The metaphorical term “energy vampire” refers to a person who drains the mental and emotional energy of others. She takes advantage of their listening skills and their empathy to meet her own needs, and does not offer her support in return. This widely used term in psychology has become more popular in everyday language, but is still struggling to be identified by the greatest number. In an interview with the media Psych Centraltherapist Jasmine Cobb explains that these people are usually co-dependent. Their negative attitude, complaints, and demand for attention can drain the positive energy of others, leaving them emotionally drained and empty. This phenomenon may be similar to “trauma dumping”which defines the irrepressible need to share emotions related to traumatic events. According to medical experts, this type of friendship is toxic, as it can create anxiety, sadness, stress, low self-esteem, and even social isolation.

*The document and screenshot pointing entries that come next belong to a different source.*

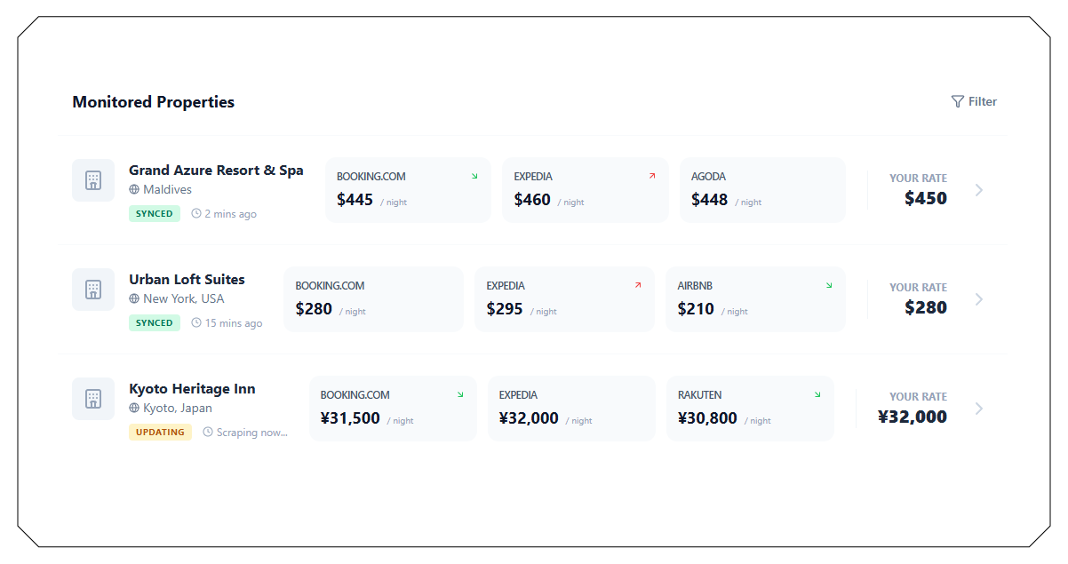Open the Filter options

(x=974, y=101)
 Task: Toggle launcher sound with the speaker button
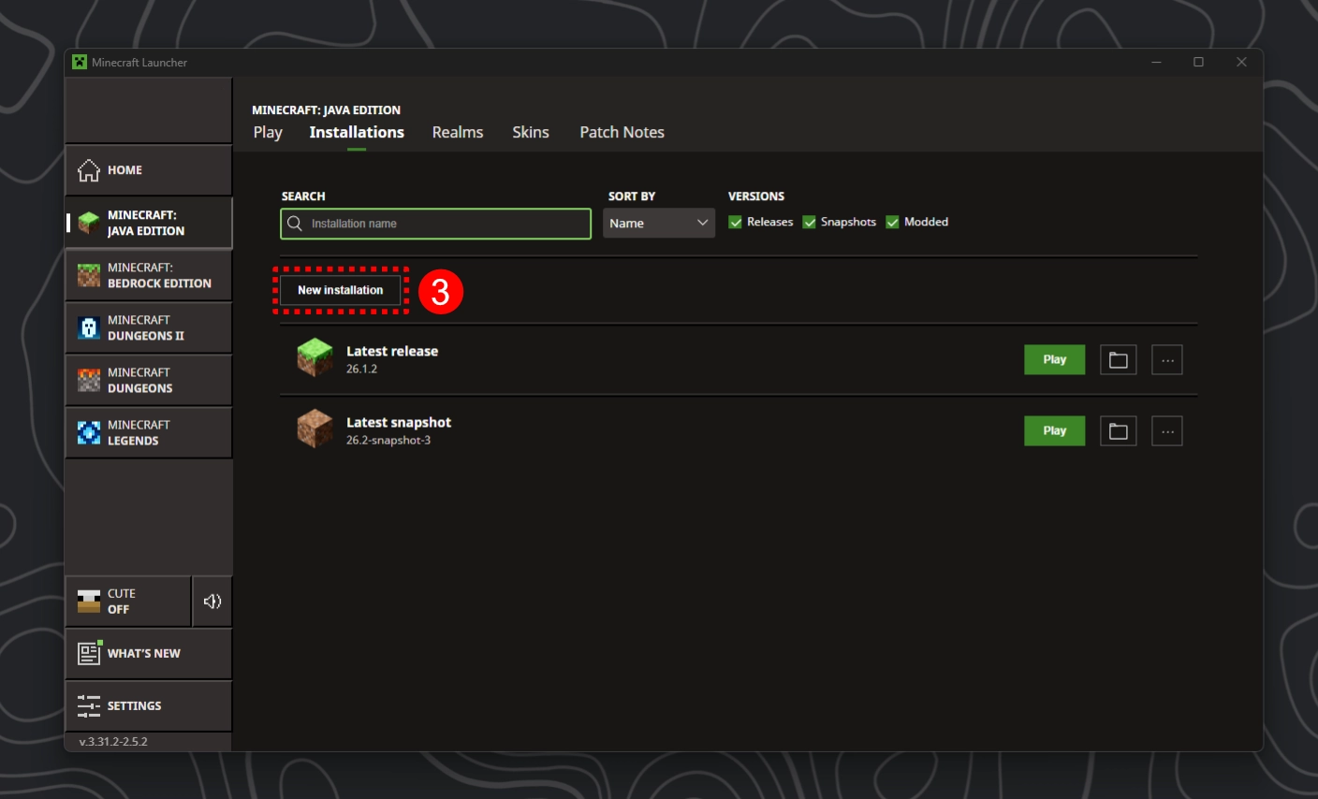[x=212, y=601]
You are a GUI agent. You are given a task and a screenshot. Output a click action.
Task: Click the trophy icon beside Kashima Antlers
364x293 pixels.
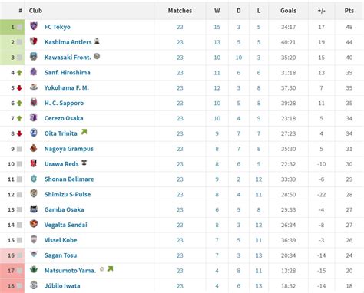coord(97,41)
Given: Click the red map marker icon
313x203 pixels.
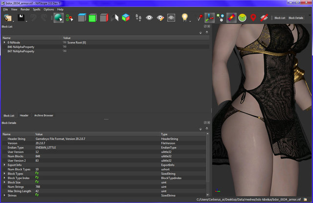Looking at the screenshot, I should click(x=253, y=18).
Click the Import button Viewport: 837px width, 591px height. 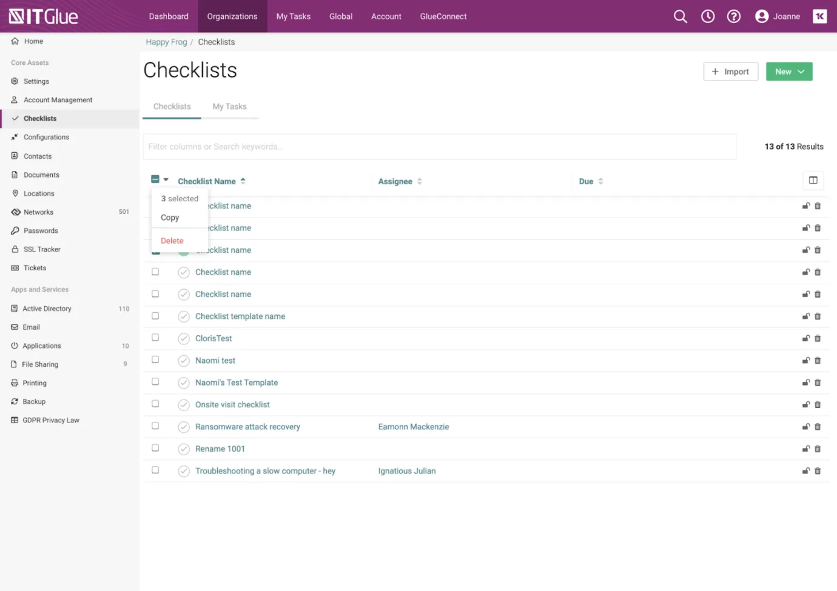(730, 72)
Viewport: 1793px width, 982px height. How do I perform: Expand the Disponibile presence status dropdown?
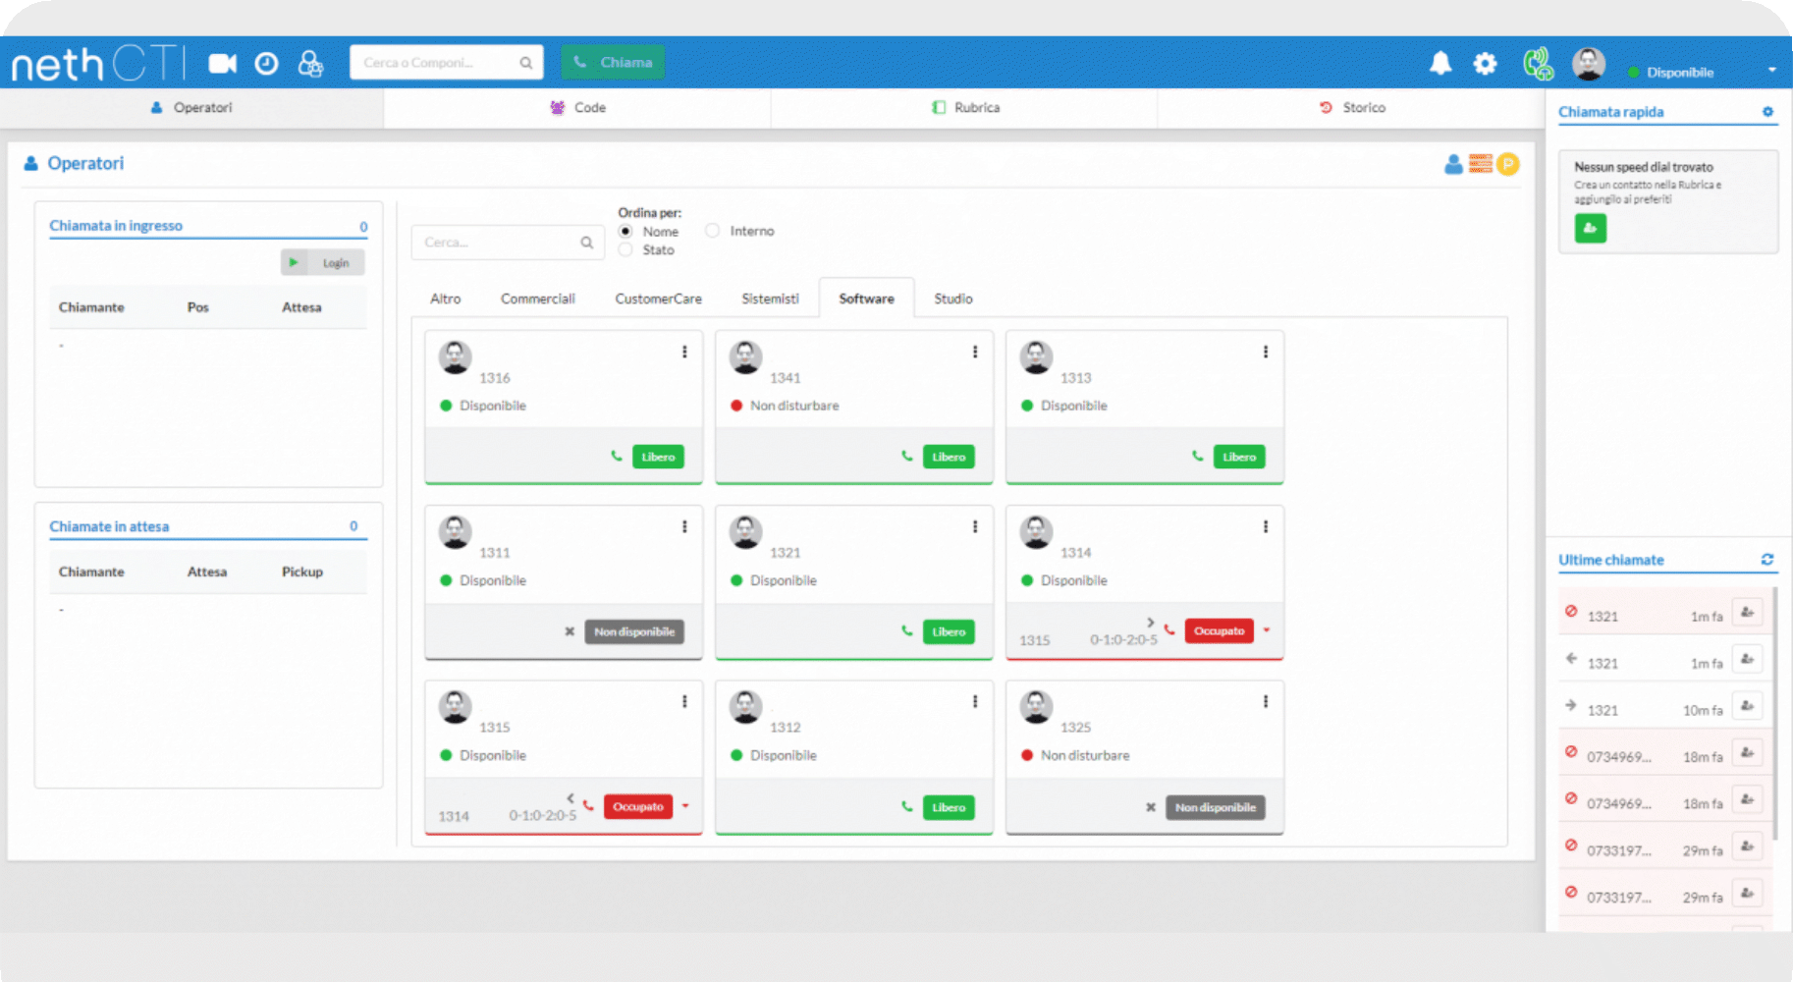click(1771, 71)
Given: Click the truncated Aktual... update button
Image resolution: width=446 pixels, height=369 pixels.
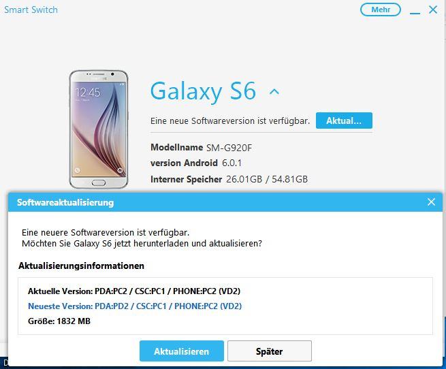Looking at the screenshot, I should coord(344,121).

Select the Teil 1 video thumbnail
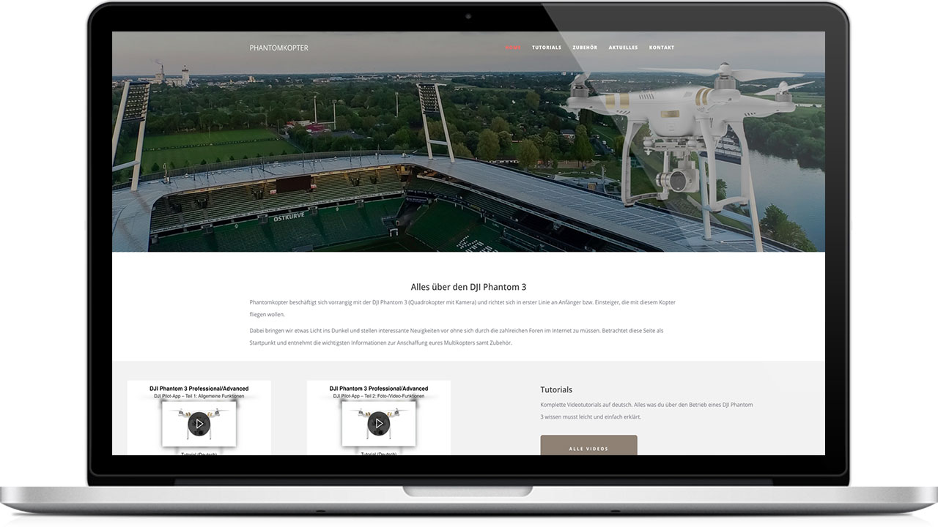(199, 422)
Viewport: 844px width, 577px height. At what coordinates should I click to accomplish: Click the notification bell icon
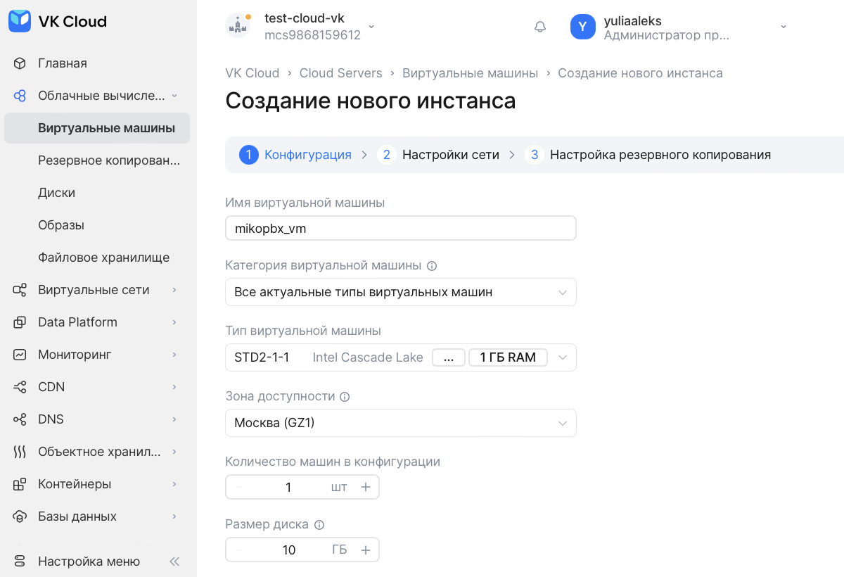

To recognize this type of person, here are some signs that may tell you that you are facing an “energy vampire”. Demands a lot of attention, makes you feel anxious and tired after you’ve been around him, is very self-centered and shows very little interest in you, blames others for everything, has a victim mentality, exaggerates all of his problems, has a constant negative attitude, and is rarely there for you.

In posts shared on TikTok, Internet users give advice on how to protect themselves from this type of friendship. A young internet user,the blow-up secrets”, advises for example to impose limits on this type of friend. “We meet people who often have negative vibes and who make us feel that it’s up to us to change their mood. The best thing is to set limits on such people”. You can also distance yourself, by not inviting them to interact with you anymore. Having a more neutral reaction to their problems can also help avoid them, as they are constantly looking for a reaction when they want your support. In an interview for NBC NewsChristiane Northrup, author of the book “Dodging Energy Vampires,” advises the “broken wing” strategy. When the Energy Vampire attempts to solicit you, you can tell them that you are feeling unwell or tired. “They don’t want to be around someone who doesn’t have the energy to give back.”